If there is no symptom, active monitoring is carried out with regular examinations and tests.

Based on the existing symptoms and laboratory test results, a decision is made to begin therapy, which depends on many factors (e.g. age, disease progression, etc.).

According to the protocol, the initial treatment of patients with this type of lymphoma is usually a combination of radiation therapy and chemotherapy with the administration of cytostatics, such as Cyclophosphamide, Doxorubicin, Vincristine, as well as corticosteroids - Metprednisolone or Dexamethasone (Dexasone).

The effectiveness of chemotherapy with drugs from the monoclonal antibody group, in particular, Rituximab, has been proven. [ 10 ]

In cases of generalized disease, Rituximab is used in combination with antitumor nucleoside analogues (Pentostatin, Cladribine).
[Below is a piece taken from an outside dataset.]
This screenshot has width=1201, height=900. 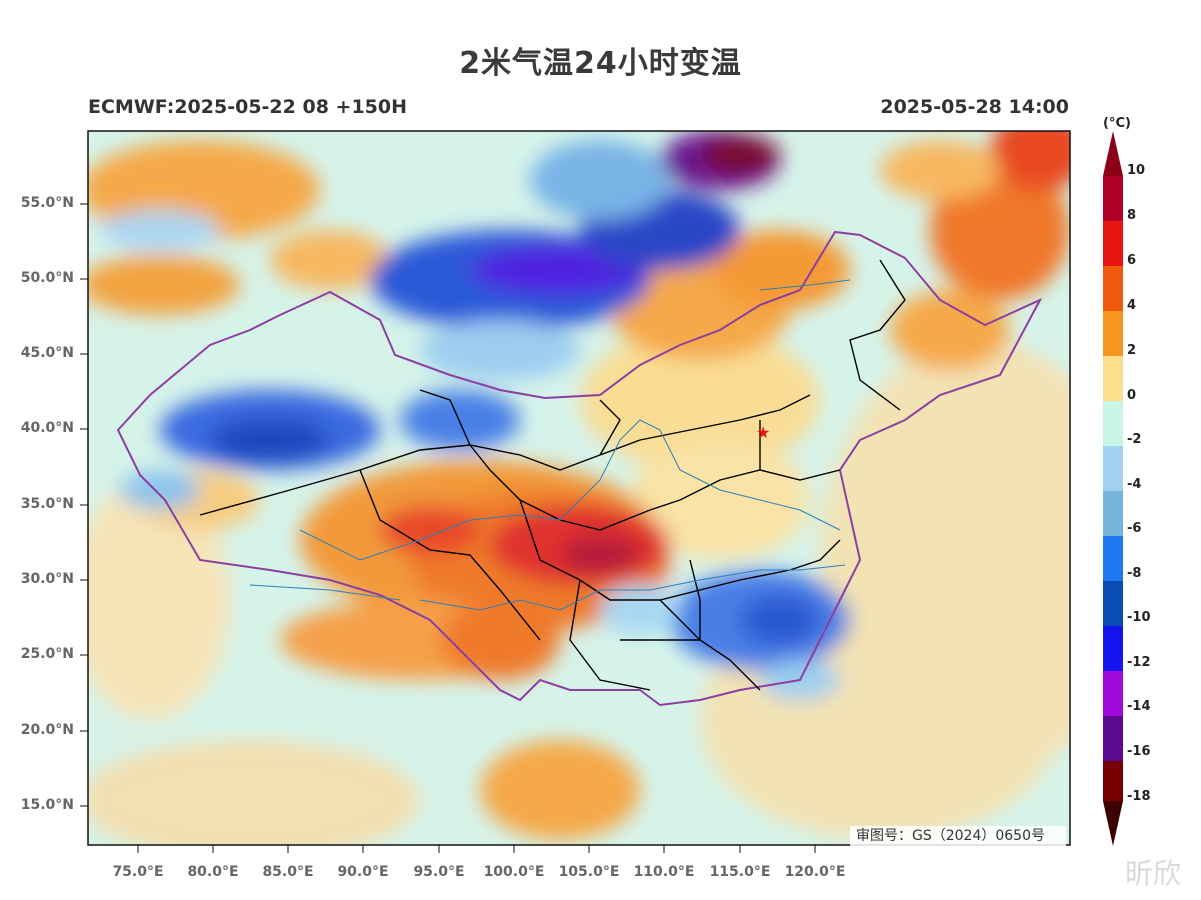 I want to click on lat-label: 40.0°N, so click(x=47, y=428).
In slowly progressing disease with low levels of monoclonal immunoglobulin M, in addition to Rituximab, the cytostatic Chlorambucil (Leukeran) is used. [ 11 ]

To reduce blood viscosity and stabilize the level of its formed elements, therapeutic hemapheresis is used.
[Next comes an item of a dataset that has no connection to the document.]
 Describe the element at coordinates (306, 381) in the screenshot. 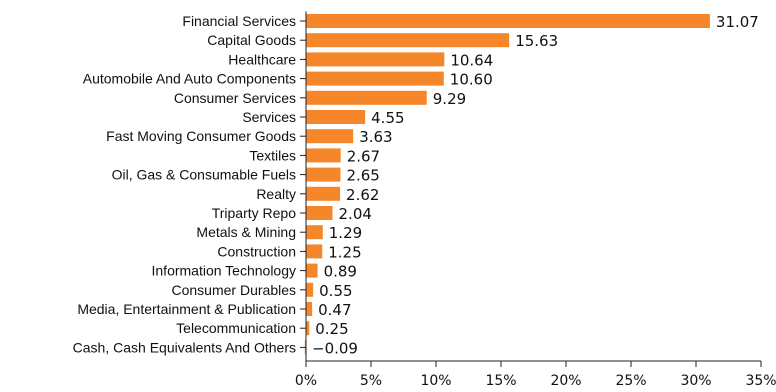

I see `x-tick-label: 0%` at that location.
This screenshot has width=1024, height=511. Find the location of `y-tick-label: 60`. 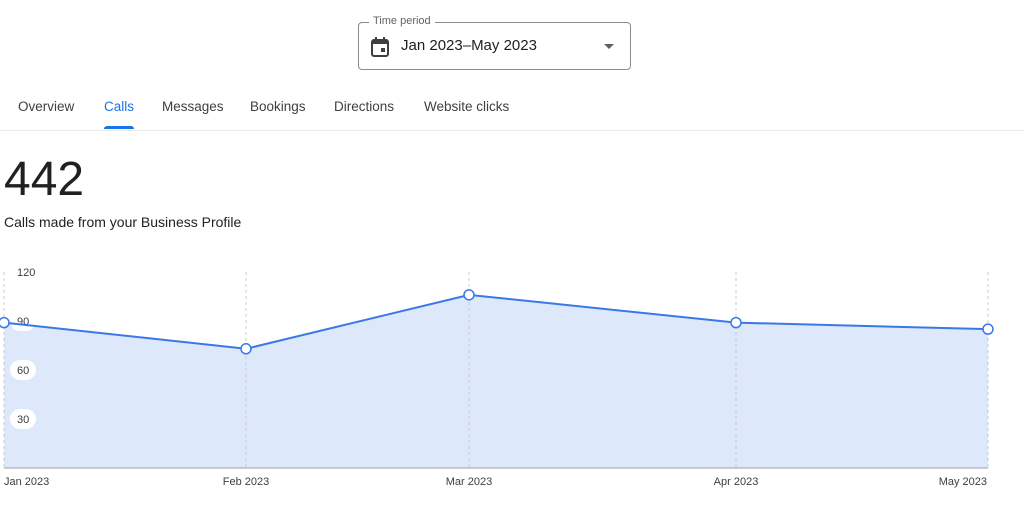

y-tick-label: 60 is located at coordinates (23, 371).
When the level of antibodies in the blood is critically low, replacement therapy with immunoglobulins is carried out to prevent concomitant repeated infections.

As oncohematologists note, despite the fact that treatment can lead to remission of the disease, most patients experience a relapse. If it occurs earlier than 24 months, an antitumor drug such as Ibrutinib (in tablet form) can be used. In case of later relapses, treatment is carried out according to the original scheme. [ 12 ], [ 13 ], [ 14 ]

Prevention

Experts determine the prognosis of the outcome of lymphoplasmacytic lymphoma according to the international prognostic system for assessing the main parameters: the patient's age and serum levels of hemoglobin, platelets, beta-2-microglobulin and monoclonal immunoglobulin. [ 15 ], [ 16 ]

The average survival rate for this diagnosis is about five years, but almost 40% of patients live ten years or longer.